Mascot of the Miami Dolphins

Flipper was a mascot for the Miami Dolphins from 1966 to 1968. She was situated in a fish tank in the open (east) end of the Orange Bowl, and was trained to jump in the tank when a touchdown or field goal was scored.

== History ==
From 1964 to 1967 NBC aired a popular series starring a dolphin named "Flipper," which was set in southeast Florida and the Bahamas. The Dolphins used in the show lived at the Seaquarium on Key Biscayne. There were four different dolphins who played Flipper named Susie, Kathy, Patty, and Squirt.

In 1966, The Miami Dolphins became an expansion franchise in the American Football League.

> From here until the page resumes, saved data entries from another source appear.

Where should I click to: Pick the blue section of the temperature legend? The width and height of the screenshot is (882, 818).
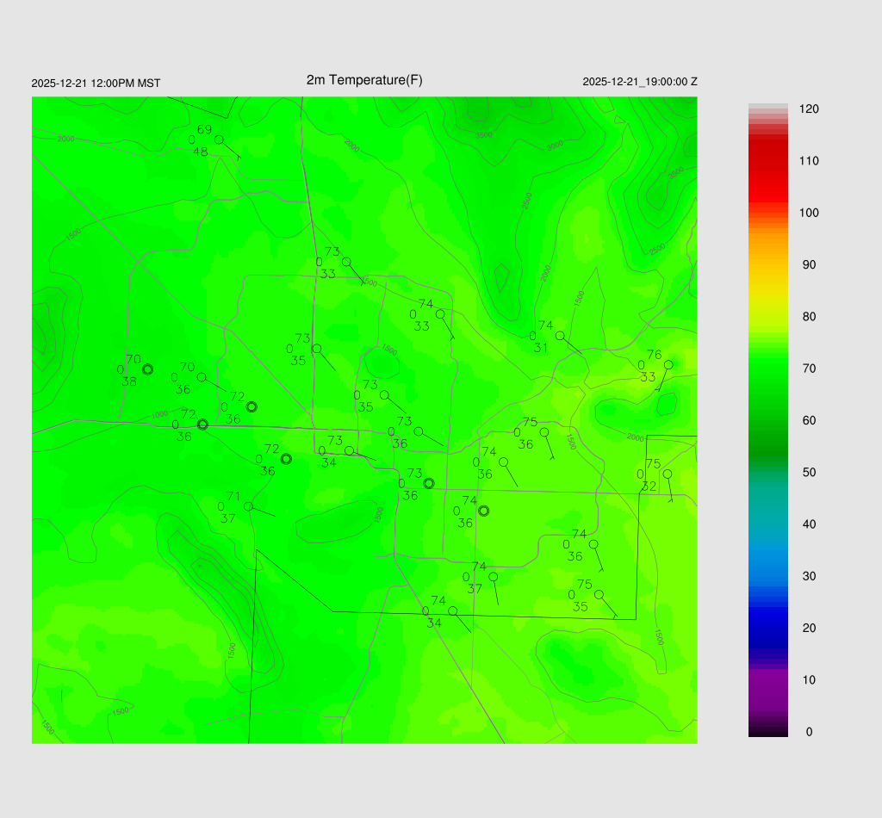click(x=767, y=611)

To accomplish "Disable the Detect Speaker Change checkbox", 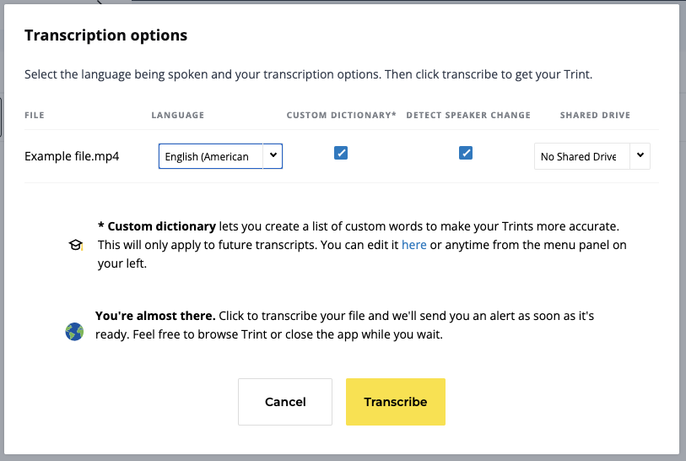I will click(x=466, y=153).

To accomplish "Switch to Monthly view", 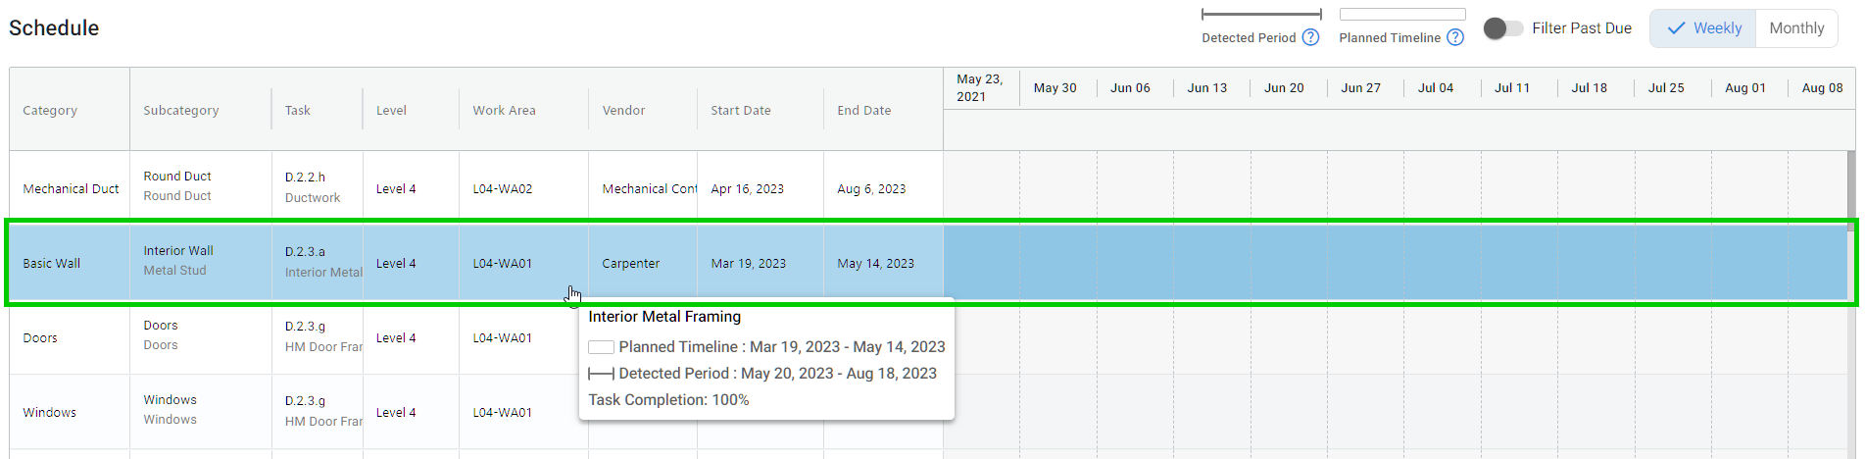I will (1795, 28).
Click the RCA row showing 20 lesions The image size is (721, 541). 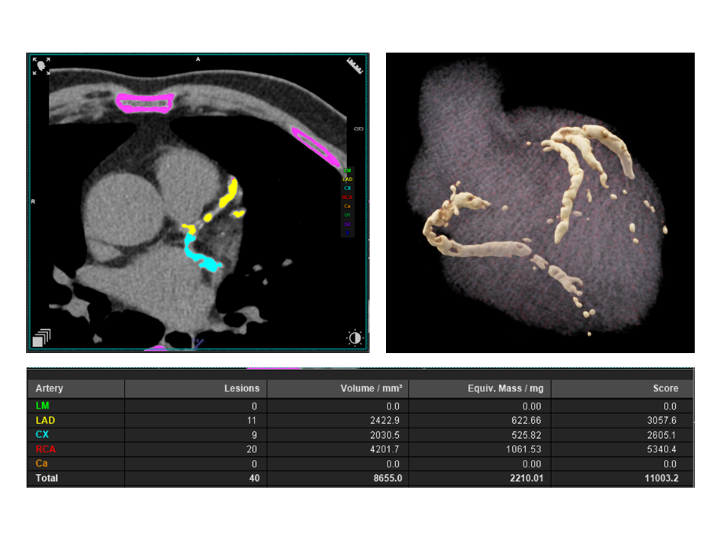pyautogui.click(x=361, y=449)
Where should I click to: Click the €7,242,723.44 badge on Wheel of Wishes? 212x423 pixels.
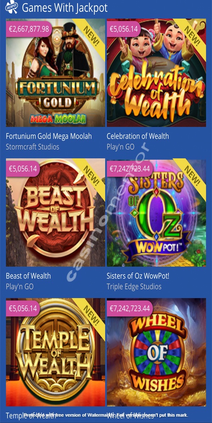(x=130, y=308)
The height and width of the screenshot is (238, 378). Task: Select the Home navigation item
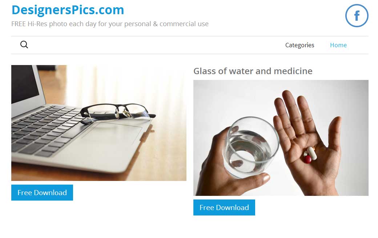338,45
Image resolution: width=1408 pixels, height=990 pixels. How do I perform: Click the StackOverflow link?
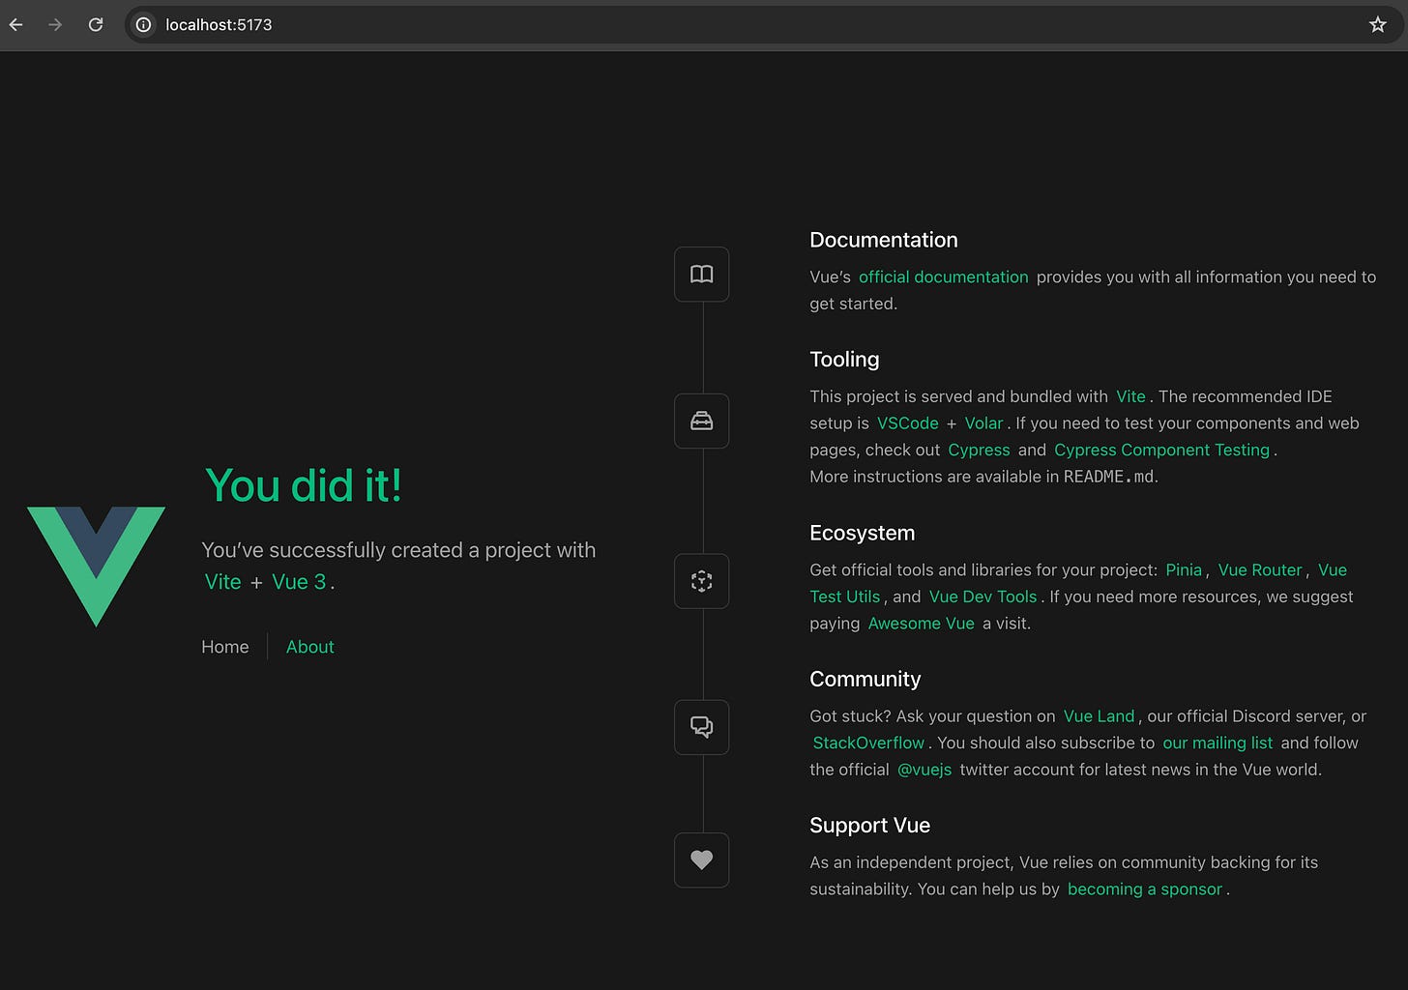[868, 743]
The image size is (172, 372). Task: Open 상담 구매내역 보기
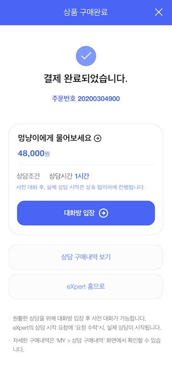[x=86, y=257]
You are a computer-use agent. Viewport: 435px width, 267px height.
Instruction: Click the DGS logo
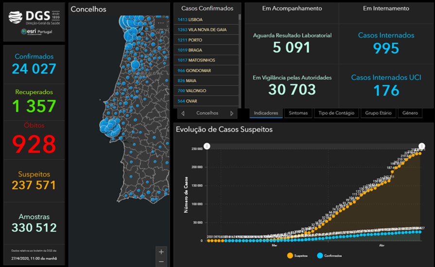pos(34,18)
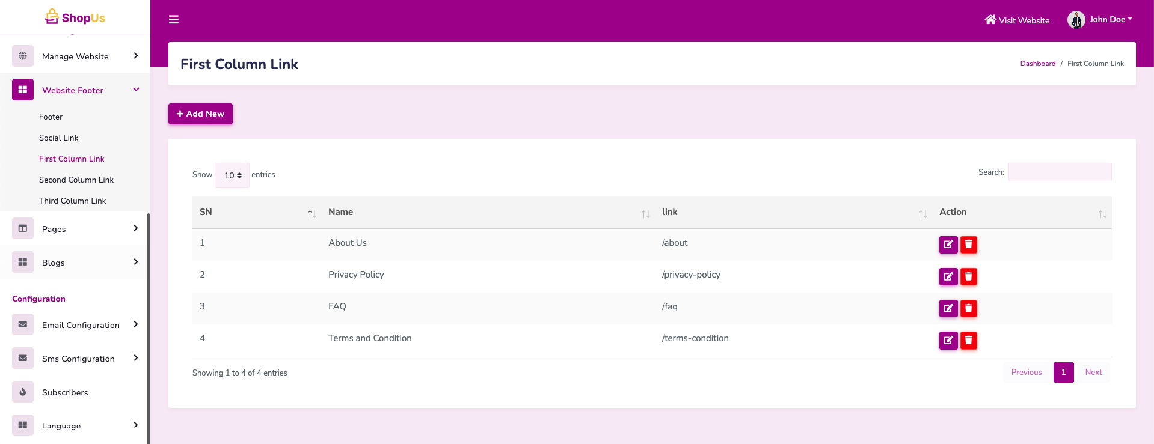Click the hamburger menu icon to collapse sidebar
Viewport: 1154px width, 444px height.
tap(174, 20)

Given the location, team name, and popularity of the TV show, it was decided that the new team mascot would be named "Flipper", and they would use a live Dolphin from the show as the team mascot.

Team owner Joe Robbie struck a deal with both the City of Miami and the Miami Seaquarium to have one of the dolphins perform at home games. This required transporting the aquatic mammal to and from the game each Sunday. It was decided that Patty would be the dolphin used because she was comfortable travelling while the others were not.

Following the 1968 season, "Flipper" was no longer used as the team mascot. Owner Joe Robbie decided to cut ties with the mascot because both the City of Miami and the Seaquarium decided they would not continue to pay for tank repairs and transportation costs.